John Wayne Gacy’s 24th known victim was identified using DNA samples from two of the dead youth's siblings, solving a mystery that spanned nearly 40 years, according to investigators.
Authorities identified James "Jimmie" Byron Haakenson by testing the unidentified remains of what was known as Gacy Victim No. 24 to Haakenson's two siblings, according to Cook County Sheriff Thomas Dart. The testing was done at the University of North Texas Center for Human Identification.
Dart said detectives reviewed original missing person reports, social security administration information, post-mortem reports, and other data to help confirm that Victim No. 24 was Haakenson.
Haakenson was 16 when he left home in St. Paul, Minnesota in the summer of 1976, said Dart. His mother last heard from him on Aug. 5, 1976, when he told her over the phone that he was in Chicago.
The body of Gacy Victim No. 24 was found on Dec. 29, 1978, in a grave containing multiple bodies in the crawl space of the notorious serial killer's house.
"My brother has been missing for so long, and it's so nice to know that we've found our brother now, even though now it's not good," Lorie Sisterman, Haakenson's sister, told the Chicago Tribune. "It's so wonderful, but it's also, you know, horrible at the same time."
The Tribune noted that Gacy was convicted of killing 33 boys and young men in the 1970s, 32 of them strangled.
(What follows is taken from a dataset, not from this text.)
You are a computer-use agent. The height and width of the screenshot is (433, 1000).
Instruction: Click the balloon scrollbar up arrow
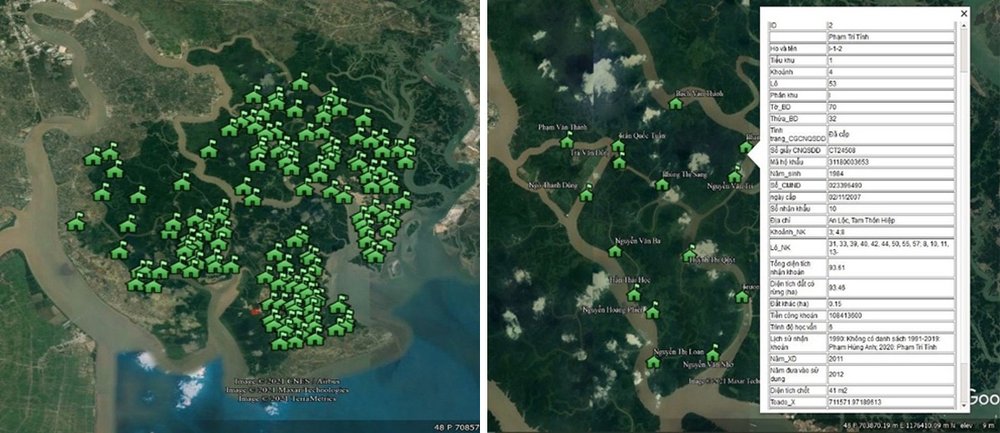(962, 25)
All but four of the victims were found in the crawl space of Gacy's home in the suburban Chicago area of Norwood Park Township.
Authorities executed Gacy by lethal injection in state prison in 1994 after his appeals failed.
Dart ordered the exhumation of eight unidentified Gacy victims in 2011 in hopes of finding out who they were, reported WLS-TV. Haakenson was the second person to be identified from those bodies.
The sheriff had also asked that relatives of young men who disappeared from 1970 up to Gacy's 1978 arrest to submit saliva samples in hopes to use advanced DNA technology to make possible matches.
"Every family deserves to have closure," said Dart, per WLS-TV.